Data records
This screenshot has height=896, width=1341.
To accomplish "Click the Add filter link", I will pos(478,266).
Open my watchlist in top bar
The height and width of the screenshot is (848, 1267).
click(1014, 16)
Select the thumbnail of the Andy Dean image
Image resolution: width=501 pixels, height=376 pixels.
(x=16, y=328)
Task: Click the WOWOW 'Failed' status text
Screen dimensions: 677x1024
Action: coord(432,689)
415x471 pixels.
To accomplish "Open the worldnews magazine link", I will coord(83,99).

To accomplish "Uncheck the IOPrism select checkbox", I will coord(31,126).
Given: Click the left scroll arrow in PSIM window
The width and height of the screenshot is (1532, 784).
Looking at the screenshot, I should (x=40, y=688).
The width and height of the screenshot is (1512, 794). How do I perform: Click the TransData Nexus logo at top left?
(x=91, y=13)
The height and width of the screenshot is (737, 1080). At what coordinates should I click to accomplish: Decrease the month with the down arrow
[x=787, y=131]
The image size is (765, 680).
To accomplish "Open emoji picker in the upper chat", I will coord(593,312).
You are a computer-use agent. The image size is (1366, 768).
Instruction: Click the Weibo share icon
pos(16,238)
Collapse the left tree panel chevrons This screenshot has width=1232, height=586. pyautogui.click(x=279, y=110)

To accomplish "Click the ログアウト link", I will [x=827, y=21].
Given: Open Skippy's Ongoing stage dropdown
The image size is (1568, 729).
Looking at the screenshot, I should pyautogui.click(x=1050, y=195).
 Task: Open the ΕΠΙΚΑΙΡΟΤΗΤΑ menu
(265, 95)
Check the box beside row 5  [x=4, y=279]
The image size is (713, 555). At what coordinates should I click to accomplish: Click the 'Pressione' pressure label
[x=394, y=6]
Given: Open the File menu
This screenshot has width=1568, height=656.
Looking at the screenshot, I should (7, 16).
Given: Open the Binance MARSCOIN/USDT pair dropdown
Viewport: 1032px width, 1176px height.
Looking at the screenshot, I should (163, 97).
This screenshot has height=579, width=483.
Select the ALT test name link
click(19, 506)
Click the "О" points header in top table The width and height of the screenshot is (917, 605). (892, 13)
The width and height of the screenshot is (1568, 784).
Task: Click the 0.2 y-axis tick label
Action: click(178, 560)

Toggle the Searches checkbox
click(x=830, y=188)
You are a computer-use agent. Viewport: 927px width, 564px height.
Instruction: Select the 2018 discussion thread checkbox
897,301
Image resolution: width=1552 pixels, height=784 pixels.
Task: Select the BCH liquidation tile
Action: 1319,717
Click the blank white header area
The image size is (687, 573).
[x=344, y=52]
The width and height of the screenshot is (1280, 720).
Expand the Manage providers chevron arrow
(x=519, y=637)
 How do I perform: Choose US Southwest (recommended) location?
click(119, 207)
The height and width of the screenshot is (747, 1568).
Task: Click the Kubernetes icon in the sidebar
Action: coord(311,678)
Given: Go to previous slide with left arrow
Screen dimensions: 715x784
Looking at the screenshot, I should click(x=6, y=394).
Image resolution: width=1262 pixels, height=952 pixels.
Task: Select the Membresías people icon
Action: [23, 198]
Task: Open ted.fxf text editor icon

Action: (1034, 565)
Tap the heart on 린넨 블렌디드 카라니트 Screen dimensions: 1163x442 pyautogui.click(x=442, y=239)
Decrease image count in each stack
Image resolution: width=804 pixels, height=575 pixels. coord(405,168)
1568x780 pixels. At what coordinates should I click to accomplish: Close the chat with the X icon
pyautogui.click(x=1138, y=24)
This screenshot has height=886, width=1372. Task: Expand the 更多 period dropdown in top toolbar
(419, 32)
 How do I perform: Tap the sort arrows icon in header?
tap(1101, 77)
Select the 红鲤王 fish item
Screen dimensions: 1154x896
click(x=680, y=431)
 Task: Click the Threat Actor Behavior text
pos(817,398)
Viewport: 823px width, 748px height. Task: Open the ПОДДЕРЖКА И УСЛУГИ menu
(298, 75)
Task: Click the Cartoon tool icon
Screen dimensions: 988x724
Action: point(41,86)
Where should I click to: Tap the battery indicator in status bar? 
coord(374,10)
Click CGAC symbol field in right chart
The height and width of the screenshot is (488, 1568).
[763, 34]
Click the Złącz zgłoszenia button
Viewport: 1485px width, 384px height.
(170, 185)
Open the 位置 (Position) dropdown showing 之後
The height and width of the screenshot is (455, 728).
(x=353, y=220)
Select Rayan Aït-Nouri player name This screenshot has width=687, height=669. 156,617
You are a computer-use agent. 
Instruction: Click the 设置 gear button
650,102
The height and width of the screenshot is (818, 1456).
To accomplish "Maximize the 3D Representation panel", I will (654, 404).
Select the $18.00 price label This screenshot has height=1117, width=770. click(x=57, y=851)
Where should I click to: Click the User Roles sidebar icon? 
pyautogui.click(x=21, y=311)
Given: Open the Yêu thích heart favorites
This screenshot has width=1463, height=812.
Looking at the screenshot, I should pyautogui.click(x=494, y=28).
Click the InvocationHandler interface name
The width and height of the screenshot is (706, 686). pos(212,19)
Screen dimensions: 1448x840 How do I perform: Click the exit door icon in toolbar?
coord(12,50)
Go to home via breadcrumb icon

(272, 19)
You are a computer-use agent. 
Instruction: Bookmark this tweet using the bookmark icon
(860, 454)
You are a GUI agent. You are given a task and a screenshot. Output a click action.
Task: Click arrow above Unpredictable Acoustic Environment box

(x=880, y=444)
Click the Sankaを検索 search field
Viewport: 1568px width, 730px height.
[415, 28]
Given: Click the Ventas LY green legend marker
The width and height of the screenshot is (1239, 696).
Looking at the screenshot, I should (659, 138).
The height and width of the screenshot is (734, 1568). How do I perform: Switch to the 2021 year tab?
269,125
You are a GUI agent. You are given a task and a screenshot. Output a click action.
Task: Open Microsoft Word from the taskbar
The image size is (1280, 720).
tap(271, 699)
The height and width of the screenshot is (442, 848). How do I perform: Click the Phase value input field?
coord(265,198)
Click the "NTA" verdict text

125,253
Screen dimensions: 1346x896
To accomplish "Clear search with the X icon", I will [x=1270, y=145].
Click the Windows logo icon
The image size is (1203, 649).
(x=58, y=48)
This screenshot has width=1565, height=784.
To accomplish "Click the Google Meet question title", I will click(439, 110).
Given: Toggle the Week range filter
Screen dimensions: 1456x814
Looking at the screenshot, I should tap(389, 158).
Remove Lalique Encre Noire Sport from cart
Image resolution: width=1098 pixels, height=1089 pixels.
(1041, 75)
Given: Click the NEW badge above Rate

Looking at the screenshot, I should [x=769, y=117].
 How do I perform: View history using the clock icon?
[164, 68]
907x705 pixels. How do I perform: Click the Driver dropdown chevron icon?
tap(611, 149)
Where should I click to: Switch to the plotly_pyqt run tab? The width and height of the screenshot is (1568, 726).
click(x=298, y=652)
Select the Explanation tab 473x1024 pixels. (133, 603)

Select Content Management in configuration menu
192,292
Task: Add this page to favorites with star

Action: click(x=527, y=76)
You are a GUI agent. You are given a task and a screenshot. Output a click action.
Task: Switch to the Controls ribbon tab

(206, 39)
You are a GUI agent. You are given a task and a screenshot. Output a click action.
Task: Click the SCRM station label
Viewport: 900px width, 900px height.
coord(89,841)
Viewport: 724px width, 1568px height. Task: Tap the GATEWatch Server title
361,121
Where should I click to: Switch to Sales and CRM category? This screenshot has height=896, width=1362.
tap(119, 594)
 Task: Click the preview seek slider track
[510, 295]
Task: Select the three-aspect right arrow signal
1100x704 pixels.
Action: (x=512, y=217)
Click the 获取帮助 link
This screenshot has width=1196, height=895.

## Short exercise
Return every one of the records above, copying each line without any change.

## Task solution
This screenshot has height=896, width=1341.
To accomplish "Click the Add filter link", I will pos(478,266).
Open my watchlist in top bar
The height and width of the screenshot is (848, 1267).
click(1014, 16)
Select the thumbnail of the Andy Dean image
Image resolution: width=501 pixels, height=376 pixels.
(x=16, y=328)
Task: Click the WOWOW 'Failed' status text
Screen dimensions: 677x1024
Action: coord(432,689)
415x471 pixels.
To accomplish "Open the worldnews magazine link", I will coord(83,99).

To accomplish "Uncheck the IOPrism select checkbox", I will coord(31,126).
Given: Click the left scroll arrow in PSIM window
The width and height of the screenshot is (1532, 784).
Looking at the screenshot, I should (x=40, y=688).
The width and height of the screenshot is (1512, 794). How do I perform: Click the TransData Nexus logo at top left?
(x=91, y=13)
The height and width of the screenshot is (737, 1080). At what coordinates should I click to accomplish: Decrease the month with the down arrow
[x=787, y=131]
The image size is (765, 680).
To accomplish "Open emoji picker in the upper chat", I will coord(593,312).
You are a computer-use agent. The image size is (1366, 768).
Instruction: Click the Weibo share icon
pos(16,238)
Collapse the left tree panel chevrons This screenshot has width=1232, height=586. pyautogui.click(x=279, y=110)

To accomplish "Click the ログアウト link", I will [x=827, y=21].
Given: Open Skippy's Ongoing stage dropdown
The image size is (1568, 729).
Looking at the screenshot, I should pyautogui.click(x=1050, y=195).
 Task: Open the ΕΠΙΚΑΙΡΟΤΗΤΑ menu
(265, 95)
Check the box beside row 5  [x=4, y=279]
The image size is (713, 555). At what coordinates should I click to accomplish: Click the 'Pressione' pressure label
[x=394, y=6]
Given: Open the File menu
This screenshot has width=1568, height=656.
Looking at the screenshot, I should (7, 16).
Given: Open the Binance MARSCOIN/USDT pair dropdown
Viewport: 1032px width, 1176px height.
Looking at the screenshot, I should (163, 97).
This screenshot has height=579, width=483.
Select the ALT test name link
click(19, 506)
Click the "О" points header in top table The width and height of the screenshot is (917, 605). (892, 13)
The width and height of the screenshot is (1568, 784).
Task: Click the 0.2 y-axis tick label
Action: click(178, 560)

Toggle the Searches checkbox
click(x=830, y=188)
You are a computer-use agent. Viewport: 927px width, 564px height.
Instruction: Select the 2018 discussion thread checkbox
897,301
Image resolution: width=1552 pixels, height=784 pixels.
Task: Select the BCH liquidation tile
Action: 1319,717
Click the blank white header area
The image size is (687, 573).
[x=344, y=52]
The width and height of the screenshot is (1280, 720).
Expand the Manage providers chevron arrow
(x=519, y=637)
 How do I perform: Choose US Southwest (recommended) location?
click(119, 207)
The height and width of the screenshot is (747, 1568).
Task: Click the Kubernetes icon in the sidebar
Action: coord(311,678)
Given: Go to previous slide with left arrow
Screen dimensions: 715x784
Looking at the screenshot, I should click(x=6, y=394).
Image resolution: width=1262 pixels, height=952 pixels.
Task: Select the Membresías people icon
Action: [23, 198]
Task: Open ted.fxf text editor icon

Action: (1034, 565)
Tap the heart on 린넨 블렌디드 카라니트 Screen dimensions: 1163x442 pyautogui.click(x=442, y=239)
Decrease image count in each stack
Image resolution: width=804 pixels, height=575 pixels. coord(405,168)
1568x780 pixels. At what coordinates should I click to accomplish: Close the chat with the X icon
pyautogui.click(x=1138, y=24)
This screenshot has height=886, width=1372. Task: Expand the 更多 period dropdown in top toolbar
(419, 32)
 How do I perform: Tap the sort arrows icon in header?
tap(1101, 77)
Select the 红鲤王 fish item
Screen dimensions: 1154x896
click(x=680, y=431)
 Task: Click the Threat Actor Behavior text
pos(817,398)
Viewport: 823px width, 748px height. Task: Open the ПОДДЕРЖКА И УСЛУГИ menu
(298, 75)
Task: Click the Cartoon tool icon
Screen dimensions: 988x724
Action: point(41,86)
Where should I click to: Tap the battery indicator in status bar? 
coord(374,10)
Click CGAC symbol field in right chart
The height and width of the screenshot is (488, 1568).
[763, 34]
Click the Złącz zgłoszenia button
Viewport: 1485px width, 384px height.
(170, 185)
Open the 位置 (Position) dropdown showing 之後
The height and width of the screenshot is (455, 728).
(x=353, y=220)
Select Rayan Aït-Nouri player name This screenshot has width=687, height=669. 156,617
You are a computer-use agent. 
Instruction: Click the 设置 gear button
650,102
The height and width of the screenshot is (818, 1456).
To accomplish "Maximize the 3D Representation panel", I will (654, 404).
Select the $18.00 price label This screenshot has height=1117, width=770. click(x=57, y=851)
Where should I click to: Click the User Roles sidebar icon? 
pyautogui.click(x=21, y=311)
Given: Open the Yêu thích heart favorites
This screenshot has width=1463, height=812.
Looking at the screenshot, I should pyautogui.click(x=494, y=28).
Click the InvocationHandler interface name
The width and height of the screenshot is (706, 686). pos(212,19)
Screen dimensions: 1448x840 How do I perform: Click the exit door icon in toolbar?
coord(12,50)
Go to home via breadcrumb icon

(272, 19)
You are a computer-use agent. 
Instruction: Bookmark this tweet using the bookmark icon
(860, 454)
You are a GUI agent. You are given a task and a screenshot. Output a click action.
Task: Click arrow above Unpredictable Acoustic Environment box

(x=880, y=444)
Click the Sankaを検索 search field
Viewport: 1568px width, 730px height.
[415, 28]
Given: Click the Ventas LY green legend marker
The width and height of the screenshot is (1239, 696).
Looking at the screenshot, I should (659, 138).
The height and width of the screenshot is (734, 1568). How do I perform: Switch to the 2021 year tab?
269,125
You are a GUI agent. You are given a task and a screenshot. Output a click action.
Task: Open Microsoft Word from the taskbar
The image size is (1280, 720).
tap(271, 699)
The height and width of the screenshot is (442, 848). How do I perform: Click the Phase value input field?
coord(265,198)
Click the "NTA" verdict text

125,253
Screen dimensions: 1346x896
To accomplish "Clear search with the X icon", I will [x=1270, y=145].
Click the Windows logo icon
The image size is (1203, 649).
(x=58, y=48)
This screenshot has width=1565, height=784.
To accomplish "Click the Google Meet question title", I will click(439, 110).
Given: Toggle the Week range filter
Screen dimensions: 1456x814
Looking at the screenshot, I should tap(389, 158).
Remove Lalique Encre Noire Sport from cart
Image resolution: width=1098 pixels, height=1089 pixels.
(1041, 75)
Given: Click the NEW badge above Rate

Looking at the screenshot, I should [x=769, y=117].
 How do I perform: View history using the clock icon?
[164, 68]
907x705 pixels. How do I perform: Click the Driver dropdown chevron icon?
tap(611, 149)
Where should I click to: Switch to the plotly_pyqt run tab? The width and height of the screenshot is (1568, 726).
click(x=298, y=652)
Select the Explanation tab 473x1024 pixels. (133, 603)

Select Content Management in configuration menu
192,292
Task: Add this page to favorites with star

Action: click(x=527, y=76)
You are a GUI agent. You are given a task and a screenshot. Output a click action.
Task: Switch to the Controls ribbon tab

(206, 39)
You are a GUI agent. You are given a task and a screenshot. Output a click action.
Task: Click the SCRM station label
Viewport: 900px width, 900px height.
coord(89,841)
Viewport: 724px width, 1568px height. Task: Tap the GATEWatch Server title
361,121
Where should I click to: Switch to Sales and CRM category? This screenshot has height=896, width=1362.
tap(119, 594)
 Task: Click the preview seek slider track
[510, 295]
Task: Select the three-aspect right arrow signal
1100x704 pixels.
Action: (x=512, y=217)
Click the 获取帮助 link
This screenshot has width=1196, height=895.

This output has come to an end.